Cars are a classic "tragedy of the commons" due to how much space they take up and the infrastructure they take up. The places where it might've been 'nice to go for a drive' are not that way anymore because they have changed by everyone having a car. The windy country roads without anyone living on them are now filled with people that 'want to live in the country' but ironically do not because everyone wanted that.
Yep. There was once an Ivan Illich (first I'd encountered him!) piece about cars linked on here some years back, which piece claimed that due to the effects of cars on infrastructure and cities they were only generally beneficial early on, when few had them, and later, if you can pay to have a driver (so, on average, they're now only net-beneficial to the rich). This is for city and suburb dwellers, mind you, not rural folks.

He claimed that the sweet spot for actually-liberating transit technology was bicycles.

I ran some conservative numbers and, sure enough, take out the time worked to pay for my car and make some reasonable (but, conservative) guesses about how much closer my house would be to where I need to go if you cut out all the stuff that's only there for cars (really wide margin-zones and medians for highway, huge interchanges, gigantic parking lots far bigger than the building they serve, front lawns generally, et c.) and, despite my living only a medium-distance from the city center and making way above median income for my city... I'm roughly at break-even versus that alternative bikes-mostly world where cars are just for emergencies, deliveries to businesses, and public transit buses & elderly assistance and such, and aren't owned by individuals near the city.

The numbers get worse fast if you live any farther out, or if you make closer to median income. Like, plainly-negative-value from cars being widespread.

"Ivan's Car": https://www.deautovanivan.nl/eng.html

> We think that the car due to its speed saves time. But when you are traveling by car, you not only lose the time it takes to go from A to B. You also have to work many hours to pay your car tax, insurance, maintenance and fuel.

My addendum: Also the capital cost of the car, whether it was bought outright in cash or with a loan.

Oh, yeah, I forgot to add that was with a paid-off car so I didn't even count that. Bike-world would still leave me with more money and the same commute time, worst-reasonable-case. Plus the commute would also be exercise. And that's with personally making well north of 2x median household income for my city. Car-world works out much worse for the vast majority of 'burb-dwellers in my city.

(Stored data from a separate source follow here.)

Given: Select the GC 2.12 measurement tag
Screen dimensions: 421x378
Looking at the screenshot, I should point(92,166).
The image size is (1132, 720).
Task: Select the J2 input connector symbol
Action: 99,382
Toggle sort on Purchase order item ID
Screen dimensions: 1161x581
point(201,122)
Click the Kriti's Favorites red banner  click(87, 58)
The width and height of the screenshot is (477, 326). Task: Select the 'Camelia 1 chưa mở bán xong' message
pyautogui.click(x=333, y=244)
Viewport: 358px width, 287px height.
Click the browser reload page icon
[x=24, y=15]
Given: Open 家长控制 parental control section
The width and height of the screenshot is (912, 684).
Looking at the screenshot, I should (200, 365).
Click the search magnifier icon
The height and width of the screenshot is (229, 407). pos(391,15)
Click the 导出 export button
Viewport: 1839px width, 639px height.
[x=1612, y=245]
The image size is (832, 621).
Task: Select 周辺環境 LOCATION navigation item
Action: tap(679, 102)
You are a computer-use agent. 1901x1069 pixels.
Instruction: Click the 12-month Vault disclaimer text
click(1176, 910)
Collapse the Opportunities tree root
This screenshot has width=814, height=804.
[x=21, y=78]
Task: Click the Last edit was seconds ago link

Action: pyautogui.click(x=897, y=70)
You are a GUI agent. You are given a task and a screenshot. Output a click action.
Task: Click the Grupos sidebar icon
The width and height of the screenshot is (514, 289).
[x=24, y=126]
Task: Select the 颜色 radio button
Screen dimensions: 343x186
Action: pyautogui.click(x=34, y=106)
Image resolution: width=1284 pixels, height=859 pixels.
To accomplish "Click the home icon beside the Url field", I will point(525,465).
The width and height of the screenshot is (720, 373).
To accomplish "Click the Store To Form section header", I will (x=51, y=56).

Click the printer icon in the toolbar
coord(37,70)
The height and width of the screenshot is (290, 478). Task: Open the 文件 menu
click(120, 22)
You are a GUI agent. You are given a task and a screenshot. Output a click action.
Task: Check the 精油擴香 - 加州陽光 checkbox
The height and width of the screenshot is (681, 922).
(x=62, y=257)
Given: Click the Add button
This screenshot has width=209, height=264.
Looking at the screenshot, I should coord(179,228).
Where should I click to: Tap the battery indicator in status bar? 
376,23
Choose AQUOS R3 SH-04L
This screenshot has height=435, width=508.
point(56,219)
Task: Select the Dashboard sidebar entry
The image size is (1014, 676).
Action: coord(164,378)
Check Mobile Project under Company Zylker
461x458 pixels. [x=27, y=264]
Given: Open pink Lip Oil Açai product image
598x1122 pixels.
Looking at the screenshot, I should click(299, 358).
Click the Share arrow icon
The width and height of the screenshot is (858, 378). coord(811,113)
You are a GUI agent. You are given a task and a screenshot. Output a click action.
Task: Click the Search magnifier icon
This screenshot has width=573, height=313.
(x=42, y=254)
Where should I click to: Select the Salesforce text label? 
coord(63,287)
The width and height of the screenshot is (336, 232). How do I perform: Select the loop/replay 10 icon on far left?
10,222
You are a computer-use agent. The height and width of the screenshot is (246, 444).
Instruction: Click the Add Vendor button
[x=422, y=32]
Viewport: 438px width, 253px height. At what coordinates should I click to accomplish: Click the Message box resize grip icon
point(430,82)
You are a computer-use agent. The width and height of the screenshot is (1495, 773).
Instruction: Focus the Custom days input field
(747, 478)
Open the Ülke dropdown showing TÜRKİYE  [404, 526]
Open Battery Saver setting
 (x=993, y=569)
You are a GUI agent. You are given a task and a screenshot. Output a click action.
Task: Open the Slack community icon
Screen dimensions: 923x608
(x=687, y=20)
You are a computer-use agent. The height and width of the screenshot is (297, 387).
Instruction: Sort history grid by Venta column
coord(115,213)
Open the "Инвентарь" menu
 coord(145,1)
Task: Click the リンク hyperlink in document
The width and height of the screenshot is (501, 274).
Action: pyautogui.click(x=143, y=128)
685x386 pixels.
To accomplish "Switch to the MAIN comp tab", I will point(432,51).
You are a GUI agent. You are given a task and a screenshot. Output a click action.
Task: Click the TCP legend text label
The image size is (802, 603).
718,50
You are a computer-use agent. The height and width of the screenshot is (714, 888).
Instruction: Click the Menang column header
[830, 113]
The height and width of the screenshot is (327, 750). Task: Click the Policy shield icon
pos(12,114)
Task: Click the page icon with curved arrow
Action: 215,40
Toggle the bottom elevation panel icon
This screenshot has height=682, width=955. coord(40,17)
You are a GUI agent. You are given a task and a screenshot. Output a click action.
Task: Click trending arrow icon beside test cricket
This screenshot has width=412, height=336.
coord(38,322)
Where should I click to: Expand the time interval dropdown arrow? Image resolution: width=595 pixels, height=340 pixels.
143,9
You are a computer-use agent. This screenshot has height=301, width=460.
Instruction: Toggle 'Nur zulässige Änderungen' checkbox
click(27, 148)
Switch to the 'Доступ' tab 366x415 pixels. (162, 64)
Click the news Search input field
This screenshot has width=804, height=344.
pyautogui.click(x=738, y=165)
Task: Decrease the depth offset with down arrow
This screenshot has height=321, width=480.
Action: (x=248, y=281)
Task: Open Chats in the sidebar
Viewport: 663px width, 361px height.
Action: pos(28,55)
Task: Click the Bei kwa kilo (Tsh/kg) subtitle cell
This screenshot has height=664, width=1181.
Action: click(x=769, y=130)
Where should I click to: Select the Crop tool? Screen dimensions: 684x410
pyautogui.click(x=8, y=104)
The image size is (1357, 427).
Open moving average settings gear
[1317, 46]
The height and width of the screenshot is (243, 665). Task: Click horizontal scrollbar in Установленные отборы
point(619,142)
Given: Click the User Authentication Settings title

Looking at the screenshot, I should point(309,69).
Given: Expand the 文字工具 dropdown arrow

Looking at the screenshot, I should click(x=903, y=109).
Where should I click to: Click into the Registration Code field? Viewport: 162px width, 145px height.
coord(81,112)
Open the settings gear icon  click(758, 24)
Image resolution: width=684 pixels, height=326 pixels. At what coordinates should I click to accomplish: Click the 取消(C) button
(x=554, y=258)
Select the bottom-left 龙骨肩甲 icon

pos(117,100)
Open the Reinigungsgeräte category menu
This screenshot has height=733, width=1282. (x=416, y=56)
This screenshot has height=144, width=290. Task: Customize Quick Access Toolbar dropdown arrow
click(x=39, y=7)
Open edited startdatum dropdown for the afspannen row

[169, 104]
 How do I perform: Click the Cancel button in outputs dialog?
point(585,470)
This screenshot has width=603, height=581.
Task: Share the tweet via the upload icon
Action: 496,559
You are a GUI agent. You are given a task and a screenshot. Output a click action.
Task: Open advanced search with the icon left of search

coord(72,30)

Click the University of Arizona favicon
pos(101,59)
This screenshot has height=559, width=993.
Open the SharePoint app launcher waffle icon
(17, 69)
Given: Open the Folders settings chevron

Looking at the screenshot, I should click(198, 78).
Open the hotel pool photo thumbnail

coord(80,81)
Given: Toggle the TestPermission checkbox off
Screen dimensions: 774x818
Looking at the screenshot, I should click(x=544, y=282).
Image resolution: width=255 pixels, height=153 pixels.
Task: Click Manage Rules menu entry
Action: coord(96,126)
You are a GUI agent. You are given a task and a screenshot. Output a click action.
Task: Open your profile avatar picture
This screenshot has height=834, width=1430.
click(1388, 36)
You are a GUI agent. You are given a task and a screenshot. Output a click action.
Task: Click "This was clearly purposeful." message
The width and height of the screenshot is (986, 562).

[EDIT] FWIW, I was skeptical, is why I ran the numbers. He's so right, for the average person in (I'd bet) most US cities, that it's not even a close call, it turns out.

> The windy country roads without anyone living on them are now filled with people that 'want to live in the country' but ironically do not because everyone wanted that.

See also: national parks

Yellowstone is essentially a loop. Have busses going each direction every 5 minutes and no more traffic jams.
It's ironic that as a result of previous generations of the USA being so terminally car-pilled, the "scenery" of most American towns/destinations have slowly transformed into bland, ugly parking lots as far as the eye can see.
Of course, the generations that did this will deny they had any hand in it, and suck it up to their children (you know, the ones they raised apparently) are lazy, sheltered (by who I wonder), etc etc.
> Previous generations would just go out for a ride, take the car out on Sunday and and enjoy the scenery. We just don't do that anymore, either because we're more concerned about the environmental effects of driving, or that we just have more interesting things to do.

I'm also an older millennial and like GP have no emotional attachment to cars. I also mildly resent my dependence on them, having traveled in places with fantastic public transport. I find them lonely and isolating.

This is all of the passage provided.